Da una parte, c’è Fratelli d’Italia che non intende cedere su Ignazio La Russa come candidato alla presidenza di Palazzo Madama, dall’altra c’è un Roberto Calderoli che quasi scalpita per andare a occupare la casella che farebbe di lui l’uomo più importante d’Italia dopo Sergio Mattarella.
Come già detto, e com’è noto, domani ci sarà la prima riunione del Parlamento, e trovare una soluzione prima sarebbe auspicabile anche in vista del futuro dell’esecutivo stesso, che altrimenti partirebbe azzoppato. A tal proposito, però, Giovanbattista Fazzolari, che probabilmente diventerà il sottosegretario alla Presidenza del Consiglio ed è uno degli uomini di Meloni, ha annunciato che c’è un accordo.
Ma non è solo questo, per quanto fondamentale, a cui deve pensare la premier in pectore. Se via XX settembre, come pare, andrà all’ex ministro dello Sviluppo economico – anche per i no che la stessa Meloni ha ricevuto da quei tecnici tanto corteggiati come Fabio Panetta -, una collocazione di rilievo la vuole anche il Capitano. In pratica è come se il leader della Lega nell’accettare che uno dei suoi, per modo di dire sì, vada al Mef, pretendesse anche un casella di peso anche per sé.
Un ritorno in grande stile al Viminale è praticamente quasi escluso. Ma se l’idea che ci possa andare Matteo Piantedosi, già suo capo di gabinetto nell’esperienza agli Interni, può anche stargli bene, che venga estromesso del tutto dall’esecutivo non è neanche un’eventualità. E quindi quei ministeri su cui avevano buttato gli occhi nel Consiglio federale di qualche giorno fa potrebbero essere un compromesso accettabile per mettere fine al braccio di ferro.

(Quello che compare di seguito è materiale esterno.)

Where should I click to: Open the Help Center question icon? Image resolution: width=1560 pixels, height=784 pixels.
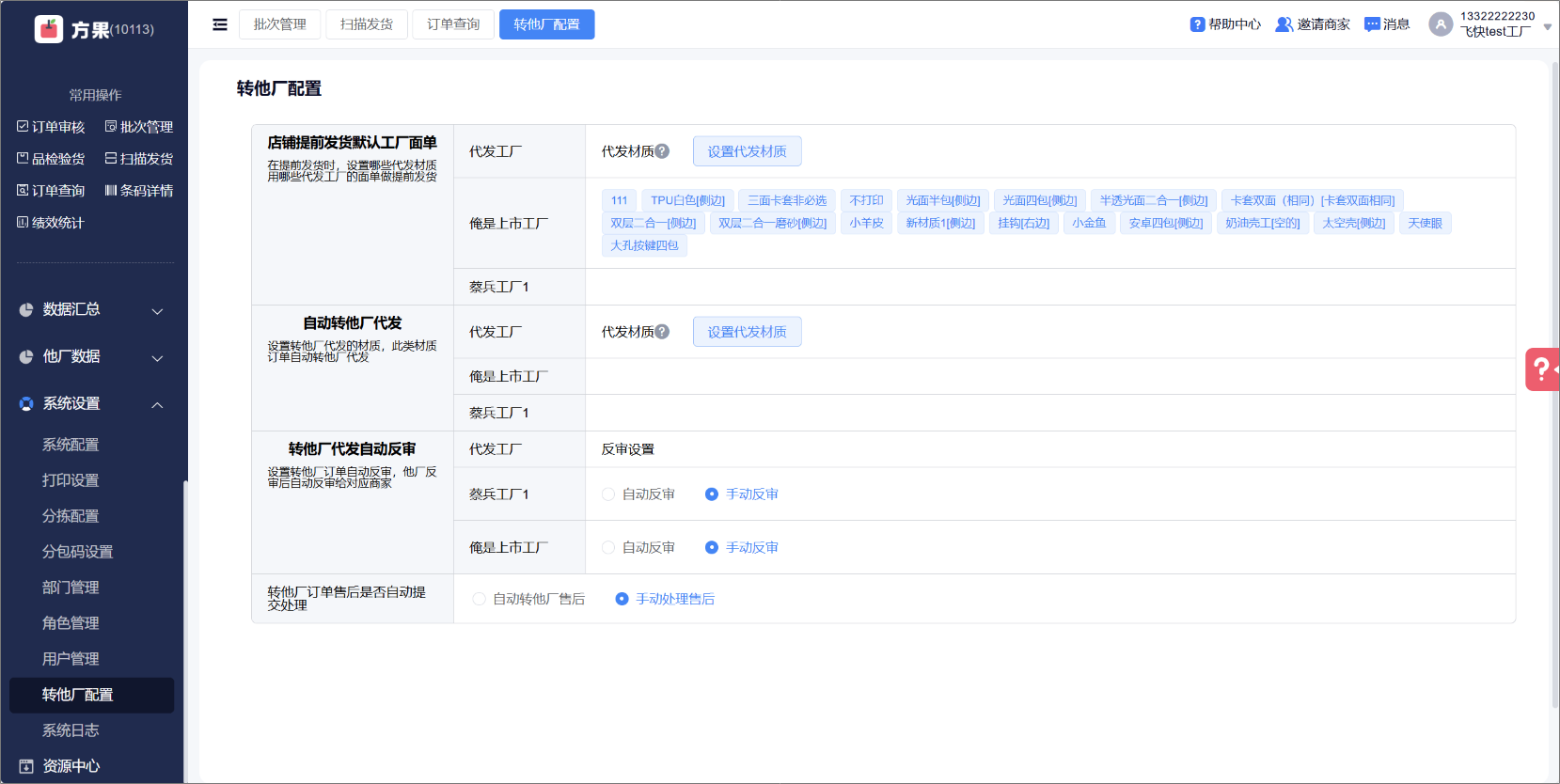click(1197, 24)
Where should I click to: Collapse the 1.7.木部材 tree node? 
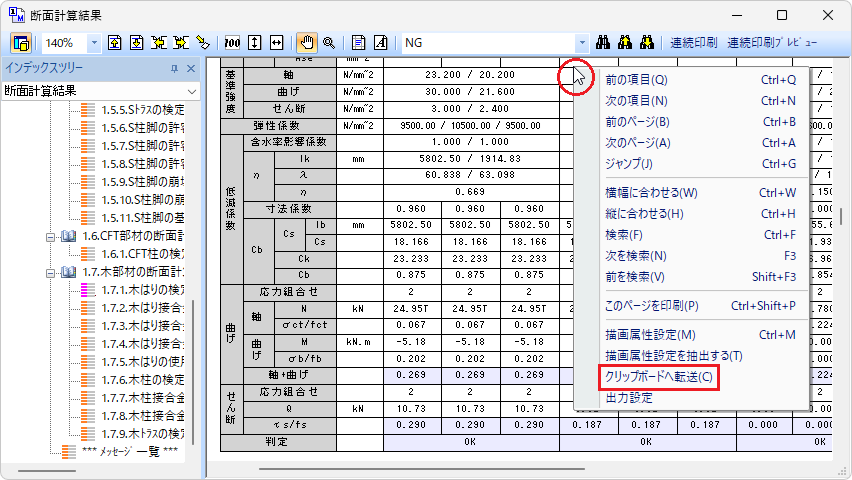[x=51, y=271]
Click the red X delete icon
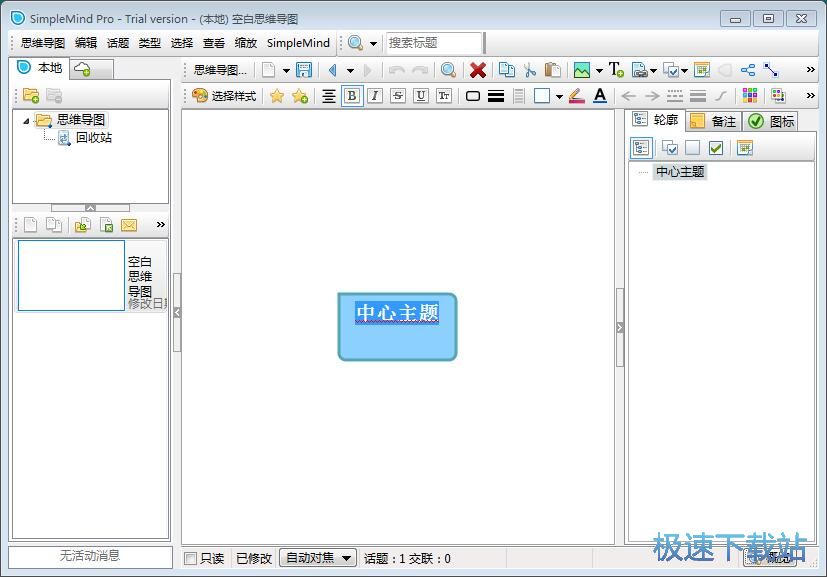The image size is (827, 577). (x=478, y=70)

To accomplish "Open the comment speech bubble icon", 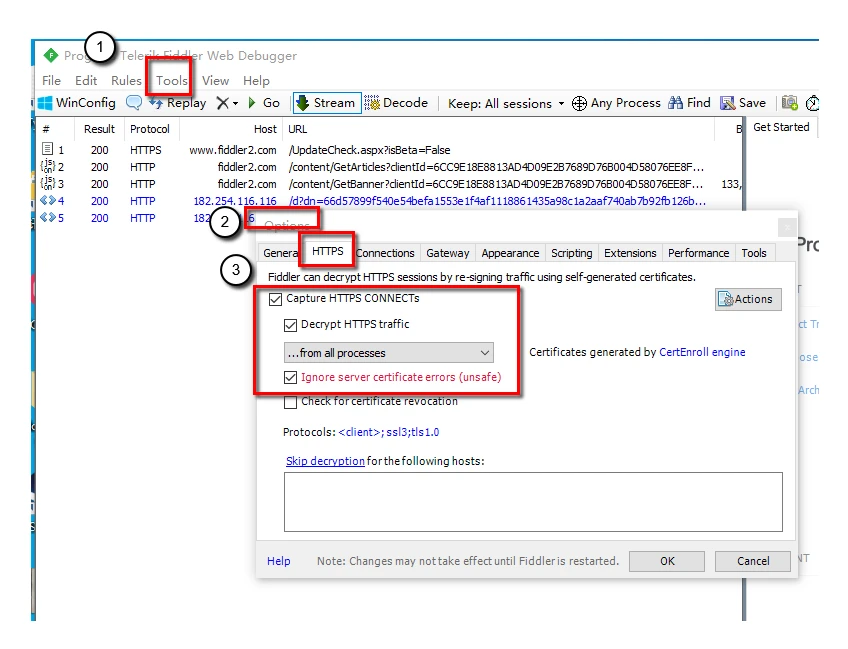I will click(134, 102).
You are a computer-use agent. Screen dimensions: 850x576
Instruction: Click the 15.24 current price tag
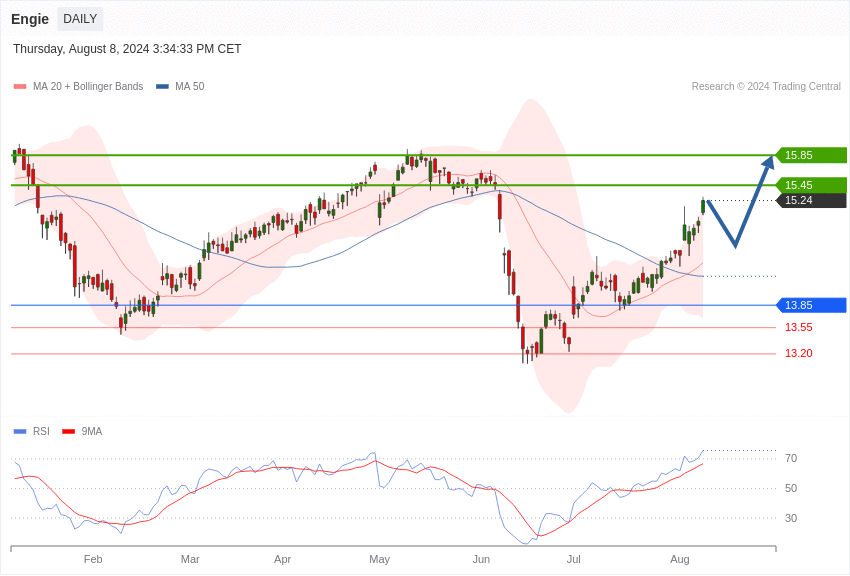pos(811,200)
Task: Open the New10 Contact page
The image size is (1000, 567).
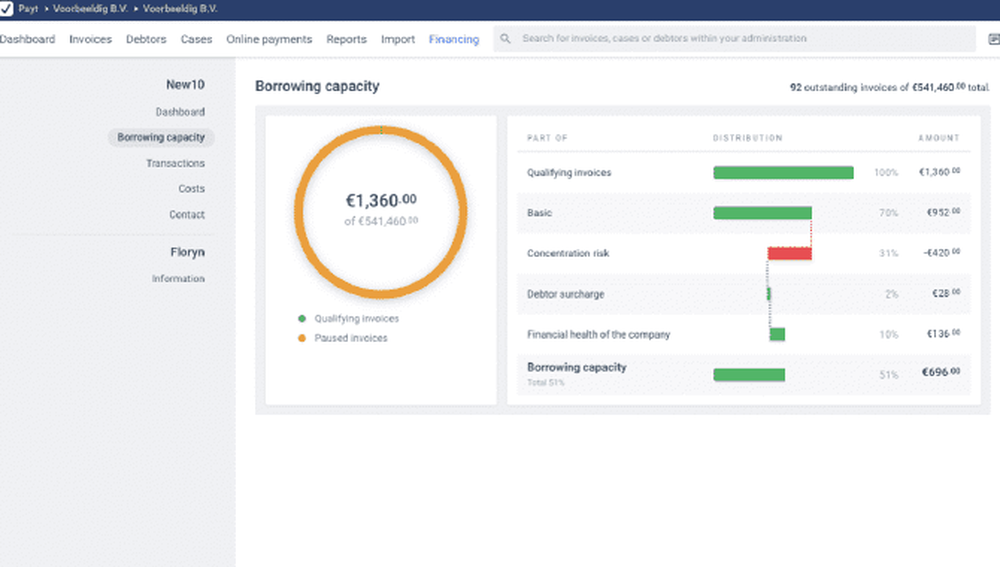Action: (x=186, y=215)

Dalle Infrastrutture potrebbe continuare la sua propaganda anti-sbarchi attraverso la Guardia costiera, e sarebbe ottimo considerata l’impennata di consensi che aveva fatto registrare all’epoca del governo gialloverde; l’Agricoltura sarebbe un ripiego non da poco dato che, invece, ora le percentuali sono nettamente al ribasso; dalle Riforme, ancora, si potrebbe finalmente mettere mano alla Costituzione per realizzare il sogno dei governatori del Carroccio che vogliono l’autonomia.

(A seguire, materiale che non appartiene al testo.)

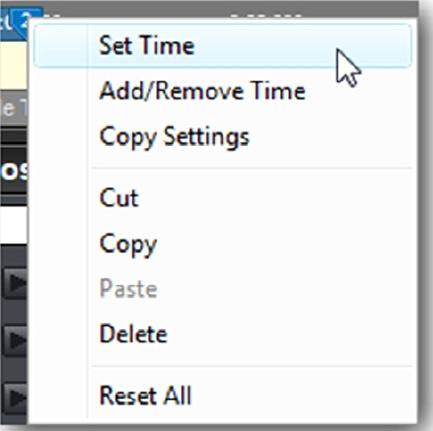Click the gray time readout above the menu
433x431 pixels.
266,16

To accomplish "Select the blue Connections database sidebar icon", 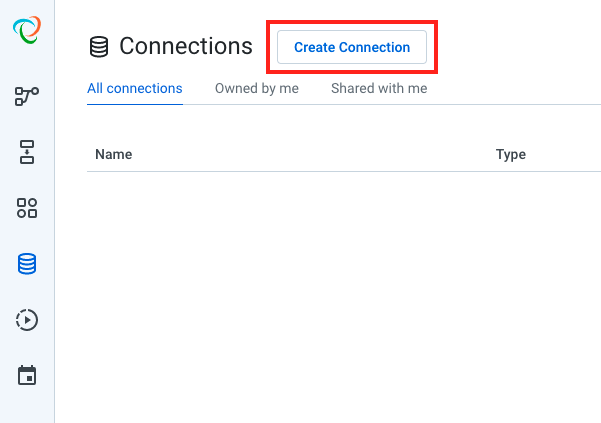I will 27,264.
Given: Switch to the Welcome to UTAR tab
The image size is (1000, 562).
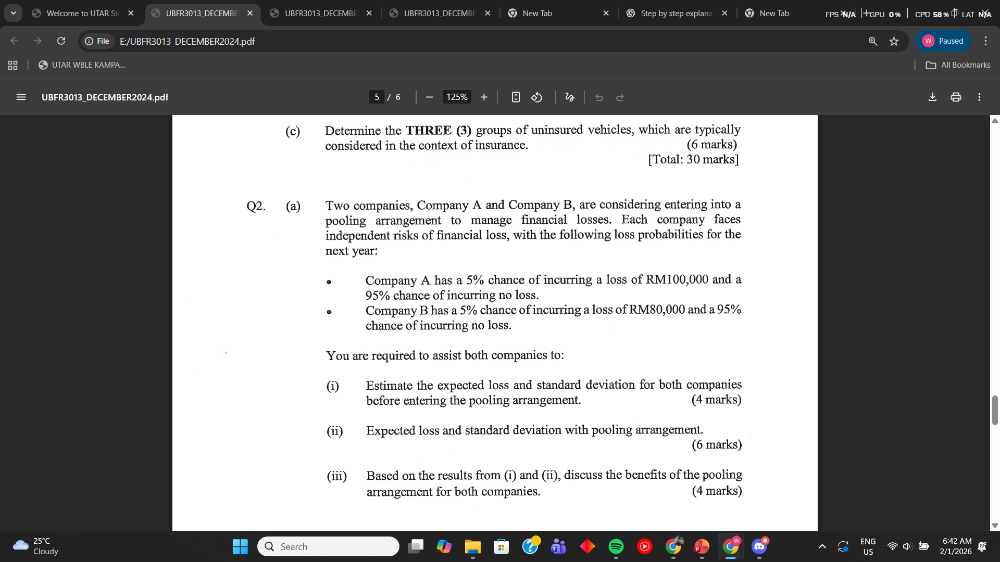Looking at the screenshot, I should [82, 13].
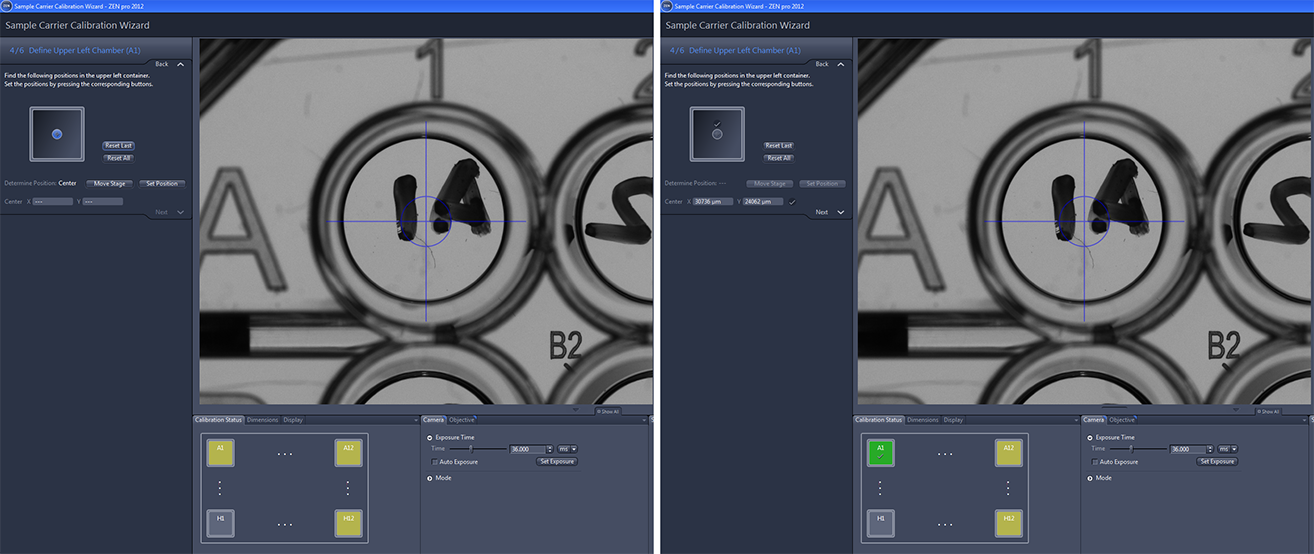Toggle Show All option in left window
The width and height of the screenshot is (1314, 554).
(607, 411)
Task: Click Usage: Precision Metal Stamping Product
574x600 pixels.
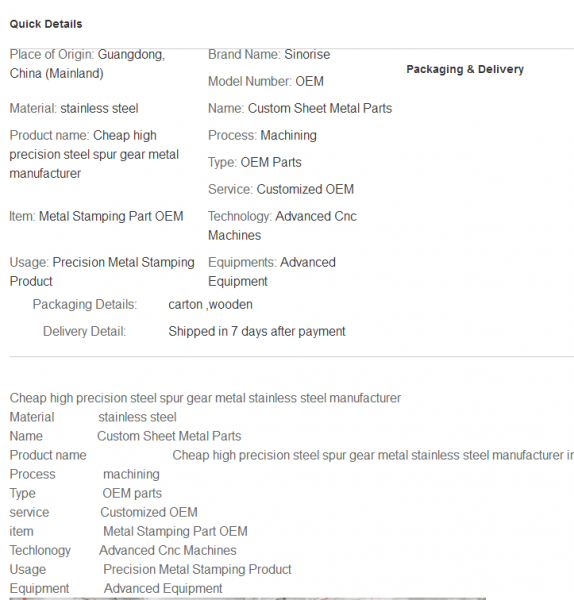Action: [102, 272]
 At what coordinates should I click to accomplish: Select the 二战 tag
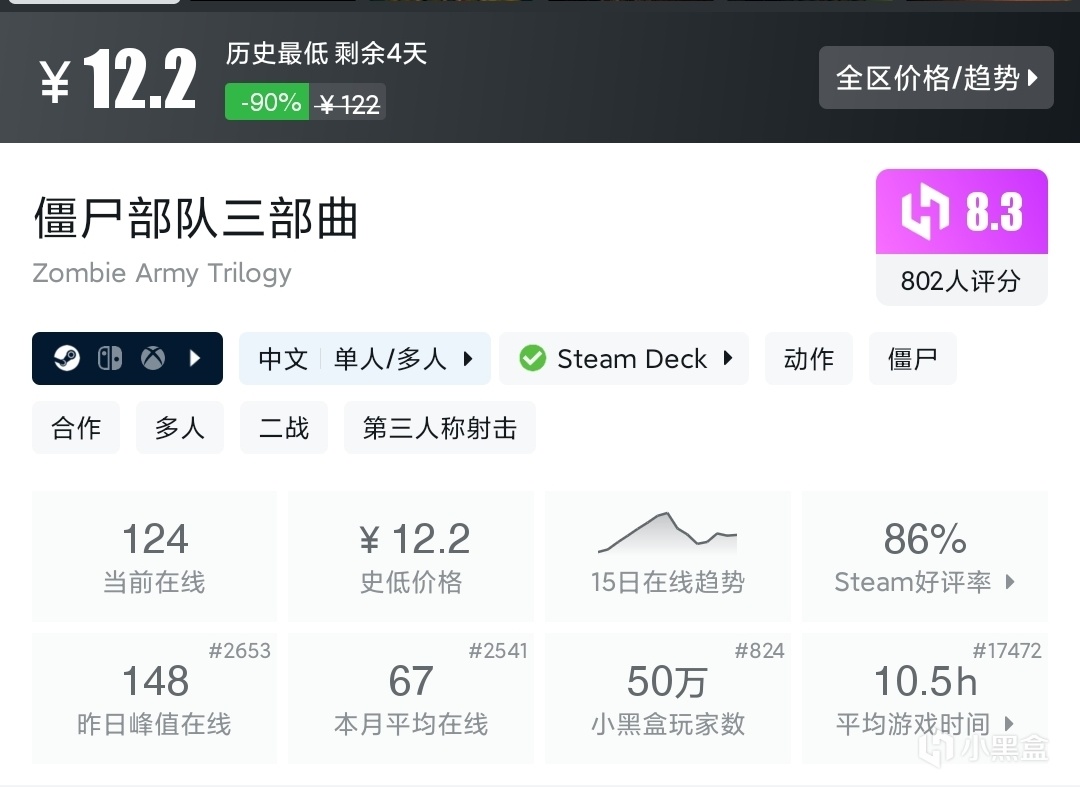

Il quadro aggiornato è questo. Nelle prossime ore sicuramente ci saranno nuovi sviluppi, è infatti previsto l’ennesimo vertice tra i tre leader della maggioranza, come ha annunciato Meloni, che a parole è ottimista, nei fatti chissà. Intanto ha ricordato che, se e quando riceverà l’incarico, non perderà un minuto.